**Required work:** The string "dropdown" appears in some lines of the entries that follow; copy each such line.

**Input data:**
┄┄┄┄┄┄┄┄┄┄┄┄┄┄┄┄┄┄┄┄

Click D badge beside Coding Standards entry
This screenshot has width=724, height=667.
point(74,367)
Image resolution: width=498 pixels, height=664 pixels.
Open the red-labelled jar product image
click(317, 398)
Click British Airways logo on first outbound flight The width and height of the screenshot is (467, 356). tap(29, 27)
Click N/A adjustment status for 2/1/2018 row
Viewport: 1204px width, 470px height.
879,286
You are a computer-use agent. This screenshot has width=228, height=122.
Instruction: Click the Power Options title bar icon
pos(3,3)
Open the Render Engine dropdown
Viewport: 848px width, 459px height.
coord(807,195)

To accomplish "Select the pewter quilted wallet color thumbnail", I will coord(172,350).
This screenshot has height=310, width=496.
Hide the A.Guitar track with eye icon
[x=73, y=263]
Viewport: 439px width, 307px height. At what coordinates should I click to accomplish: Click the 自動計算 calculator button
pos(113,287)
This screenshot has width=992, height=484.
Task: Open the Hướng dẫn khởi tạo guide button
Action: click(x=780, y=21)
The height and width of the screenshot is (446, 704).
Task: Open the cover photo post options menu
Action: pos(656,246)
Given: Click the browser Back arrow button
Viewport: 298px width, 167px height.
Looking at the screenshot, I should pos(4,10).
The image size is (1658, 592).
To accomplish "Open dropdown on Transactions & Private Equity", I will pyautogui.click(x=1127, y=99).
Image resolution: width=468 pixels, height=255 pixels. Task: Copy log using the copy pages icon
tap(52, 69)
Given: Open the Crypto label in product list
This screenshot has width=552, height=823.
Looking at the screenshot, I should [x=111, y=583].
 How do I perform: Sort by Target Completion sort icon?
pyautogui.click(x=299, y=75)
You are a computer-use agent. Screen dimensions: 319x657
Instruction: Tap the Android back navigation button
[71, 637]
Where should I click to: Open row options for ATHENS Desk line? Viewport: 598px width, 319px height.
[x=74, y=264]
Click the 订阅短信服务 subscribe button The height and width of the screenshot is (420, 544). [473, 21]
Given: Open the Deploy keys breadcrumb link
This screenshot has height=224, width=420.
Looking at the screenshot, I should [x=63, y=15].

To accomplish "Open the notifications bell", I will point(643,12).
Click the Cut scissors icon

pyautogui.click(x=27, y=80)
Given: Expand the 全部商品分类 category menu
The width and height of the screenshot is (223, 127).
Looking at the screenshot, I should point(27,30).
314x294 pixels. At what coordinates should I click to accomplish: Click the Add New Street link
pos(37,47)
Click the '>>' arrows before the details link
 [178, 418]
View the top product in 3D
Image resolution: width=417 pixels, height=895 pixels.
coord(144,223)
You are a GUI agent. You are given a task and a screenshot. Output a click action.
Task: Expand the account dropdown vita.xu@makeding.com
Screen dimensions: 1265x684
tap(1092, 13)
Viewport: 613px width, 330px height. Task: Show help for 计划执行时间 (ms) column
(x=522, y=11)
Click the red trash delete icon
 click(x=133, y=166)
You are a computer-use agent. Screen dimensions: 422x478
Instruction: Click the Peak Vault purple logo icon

┄┄┄┄┄┄┄┄┄┄┄┄┄┄┄┄┄┄┄┄

**Task output:**
Open the Render Engine dropdown
To accomplish "Open dropdown on Transactions & Private Equity", I will pyautogui.click(x=1127, y=99).
Task: Expand the account dropdown vita.xu@makeding.com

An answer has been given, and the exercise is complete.